Updated: Jan 5, 2021


Everyone has an opinion about the value of reading a book versus watching the movie—almost as many opinions as there are recipes for carrot cake out there. Of course much depends on the faithfulness of the movie to the book, the type of story, and the experiences of the reader or viewer. Readers often claim the book is better because their imagination is stirred to create settings and characters the way they want. Viewers often claim the movie is better because it provides visual and audial detail that can’t be imagined from the book. Both are right of course.


One of the major aspects of both is also one of the most difficult to reconcile—the language of dialogue. It’s nearly impossible to convey in the written dialogue the accents of a New Englander and a Carolinian speaker. Unless the one is interspersed with ayuh and the other with y’all. The movie version, however, glories in the difference and so does the viewer. The reader has to make do with personal experience or imagination.


Ramp up the dialogue now to an 19th-century Irish speaker and a settler in the American Southwest. Can the author write dialogue that gives the reader an idea of what those people sound like? Maybe. Again, it’s the movie (whether or not true to the book) that provides the viewer with the dialects.

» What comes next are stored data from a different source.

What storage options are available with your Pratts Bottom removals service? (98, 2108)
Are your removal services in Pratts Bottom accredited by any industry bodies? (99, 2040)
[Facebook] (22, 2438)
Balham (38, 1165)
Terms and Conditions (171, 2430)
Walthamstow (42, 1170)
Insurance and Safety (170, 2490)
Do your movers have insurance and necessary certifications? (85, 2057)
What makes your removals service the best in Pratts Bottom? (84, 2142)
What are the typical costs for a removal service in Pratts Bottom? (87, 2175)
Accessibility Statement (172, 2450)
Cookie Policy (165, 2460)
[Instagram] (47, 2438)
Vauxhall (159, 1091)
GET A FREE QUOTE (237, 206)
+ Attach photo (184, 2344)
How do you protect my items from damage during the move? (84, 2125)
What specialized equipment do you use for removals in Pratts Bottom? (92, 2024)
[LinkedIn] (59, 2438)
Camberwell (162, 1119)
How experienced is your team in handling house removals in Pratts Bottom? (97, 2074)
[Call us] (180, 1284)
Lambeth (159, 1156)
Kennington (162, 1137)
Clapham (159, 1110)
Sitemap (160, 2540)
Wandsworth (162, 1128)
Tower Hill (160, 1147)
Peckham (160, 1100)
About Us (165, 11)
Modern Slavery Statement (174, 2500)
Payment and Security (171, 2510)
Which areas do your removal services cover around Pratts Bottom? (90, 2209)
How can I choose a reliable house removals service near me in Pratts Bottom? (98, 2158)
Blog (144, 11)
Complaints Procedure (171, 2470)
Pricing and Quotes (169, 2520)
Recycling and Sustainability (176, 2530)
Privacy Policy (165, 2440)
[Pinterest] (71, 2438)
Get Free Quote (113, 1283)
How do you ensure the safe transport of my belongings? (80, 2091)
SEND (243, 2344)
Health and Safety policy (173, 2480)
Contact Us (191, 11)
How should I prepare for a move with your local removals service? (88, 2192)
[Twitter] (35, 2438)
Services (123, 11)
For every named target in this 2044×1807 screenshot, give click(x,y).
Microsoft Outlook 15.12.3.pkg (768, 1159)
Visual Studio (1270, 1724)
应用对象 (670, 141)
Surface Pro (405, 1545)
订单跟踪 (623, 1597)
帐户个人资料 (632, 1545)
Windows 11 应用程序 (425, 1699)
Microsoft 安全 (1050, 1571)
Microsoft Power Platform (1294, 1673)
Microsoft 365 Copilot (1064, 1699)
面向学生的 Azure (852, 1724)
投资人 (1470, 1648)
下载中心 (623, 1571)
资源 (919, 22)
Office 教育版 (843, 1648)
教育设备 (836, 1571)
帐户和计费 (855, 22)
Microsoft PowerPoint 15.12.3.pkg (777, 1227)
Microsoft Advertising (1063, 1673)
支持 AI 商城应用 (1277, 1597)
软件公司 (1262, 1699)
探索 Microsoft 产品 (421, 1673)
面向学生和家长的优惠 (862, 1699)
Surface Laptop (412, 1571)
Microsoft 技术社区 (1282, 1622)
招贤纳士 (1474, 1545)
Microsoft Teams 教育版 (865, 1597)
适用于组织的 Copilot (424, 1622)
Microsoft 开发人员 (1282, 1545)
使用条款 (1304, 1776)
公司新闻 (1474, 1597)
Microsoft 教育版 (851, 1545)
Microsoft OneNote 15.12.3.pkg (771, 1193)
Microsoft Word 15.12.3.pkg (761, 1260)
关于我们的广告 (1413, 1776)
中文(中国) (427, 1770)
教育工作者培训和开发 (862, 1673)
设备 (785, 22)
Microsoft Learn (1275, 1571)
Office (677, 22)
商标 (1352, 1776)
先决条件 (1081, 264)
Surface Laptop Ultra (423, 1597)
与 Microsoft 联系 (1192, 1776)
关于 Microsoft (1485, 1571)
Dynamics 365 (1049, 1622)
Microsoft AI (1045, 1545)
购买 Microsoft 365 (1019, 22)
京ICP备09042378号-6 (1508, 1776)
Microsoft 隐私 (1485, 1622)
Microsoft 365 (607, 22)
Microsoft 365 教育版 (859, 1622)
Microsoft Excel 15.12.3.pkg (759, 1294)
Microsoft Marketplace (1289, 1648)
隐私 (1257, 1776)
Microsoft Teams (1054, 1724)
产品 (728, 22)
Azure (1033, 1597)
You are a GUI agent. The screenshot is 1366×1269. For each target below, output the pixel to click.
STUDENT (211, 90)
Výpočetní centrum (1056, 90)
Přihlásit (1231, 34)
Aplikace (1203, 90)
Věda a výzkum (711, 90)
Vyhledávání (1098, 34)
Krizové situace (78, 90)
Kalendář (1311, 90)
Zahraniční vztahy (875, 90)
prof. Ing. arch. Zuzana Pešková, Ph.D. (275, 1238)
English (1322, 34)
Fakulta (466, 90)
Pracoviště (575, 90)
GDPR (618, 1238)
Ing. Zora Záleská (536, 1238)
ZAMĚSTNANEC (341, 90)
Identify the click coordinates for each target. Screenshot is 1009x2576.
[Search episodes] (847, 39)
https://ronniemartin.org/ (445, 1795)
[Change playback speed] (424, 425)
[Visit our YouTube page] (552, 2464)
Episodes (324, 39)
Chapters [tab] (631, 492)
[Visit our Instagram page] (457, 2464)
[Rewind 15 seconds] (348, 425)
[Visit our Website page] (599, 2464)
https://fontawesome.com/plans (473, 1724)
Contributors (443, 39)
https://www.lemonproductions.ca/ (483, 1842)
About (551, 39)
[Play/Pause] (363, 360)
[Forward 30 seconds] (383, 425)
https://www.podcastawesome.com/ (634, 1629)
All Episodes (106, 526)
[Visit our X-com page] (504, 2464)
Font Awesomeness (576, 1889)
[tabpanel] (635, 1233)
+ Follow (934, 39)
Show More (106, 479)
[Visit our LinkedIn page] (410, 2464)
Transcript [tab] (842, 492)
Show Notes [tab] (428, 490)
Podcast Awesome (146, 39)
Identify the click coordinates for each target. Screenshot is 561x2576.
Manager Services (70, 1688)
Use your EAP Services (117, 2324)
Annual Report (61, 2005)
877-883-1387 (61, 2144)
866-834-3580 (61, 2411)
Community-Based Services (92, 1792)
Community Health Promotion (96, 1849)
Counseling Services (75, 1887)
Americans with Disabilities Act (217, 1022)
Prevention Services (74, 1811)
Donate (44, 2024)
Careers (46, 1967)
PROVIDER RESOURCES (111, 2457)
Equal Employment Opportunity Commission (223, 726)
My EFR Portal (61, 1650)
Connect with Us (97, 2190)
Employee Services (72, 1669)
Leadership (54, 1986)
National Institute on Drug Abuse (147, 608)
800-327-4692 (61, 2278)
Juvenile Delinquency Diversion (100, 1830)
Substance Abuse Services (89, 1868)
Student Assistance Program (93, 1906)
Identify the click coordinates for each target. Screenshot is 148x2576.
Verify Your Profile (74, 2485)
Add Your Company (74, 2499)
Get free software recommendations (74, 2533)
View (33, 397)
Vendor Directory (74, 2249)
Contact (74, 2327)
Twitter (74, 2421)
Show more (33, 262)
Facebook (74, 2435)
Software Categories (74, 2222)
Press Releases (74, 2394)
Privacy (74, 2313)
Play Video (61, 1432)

There’s an ongoing debate in the writing community about how much effort an author should put into writing dialect that the reader can sound out in his head correctly. Scotland’s National Bard Robert Burns poetry is the best example of both accurately rendered Scots dialect and near incomprehensibility to the reader. Even contemporary efforts to write dialects and foreign accents can leave the page scattered with innumerable apostrophes that are a visual nightmare.


Josephine Tey, who wrote detective stories in the early 1900’s, addressed this issue in her author’s note at the start of her 17th-century novel The Privateer. She asserts

“It is, further, advisable when writing fiction about a period now 'historic' that no distortion should take place owing to the use of 'period' dialogue. If the characters in the story did not sound quaint to each other, then they have no right to sound quaint to us. What a young man may actually have said to his patron may be: 'I am vastly gratified by your condescension, sir, and very sensible of my obligation to you,' but that is not how the words sounded to his benefactor. What his benefactor understood him to say was: 'Thank you very much, sir. That is very kind of you.'”

And so her buccaneer Henry Morgan and the natives of Jamaica have no accents except what the reader can imagine. On the other hand, the 1961 movie The Pirates of Tortuga, has plenty of swashbuckling language!


In my novel The Rantin’ Laddie I followed the middle ground of the debate—just a few words to indicate the Scots dialect—and leave it to the reader to fill in (or take out) th’ missin’ dialect.


So my question is this: Where and when—if ever—do you as a reader want to see language written in dialect in historical fiction or even contemporary fiction?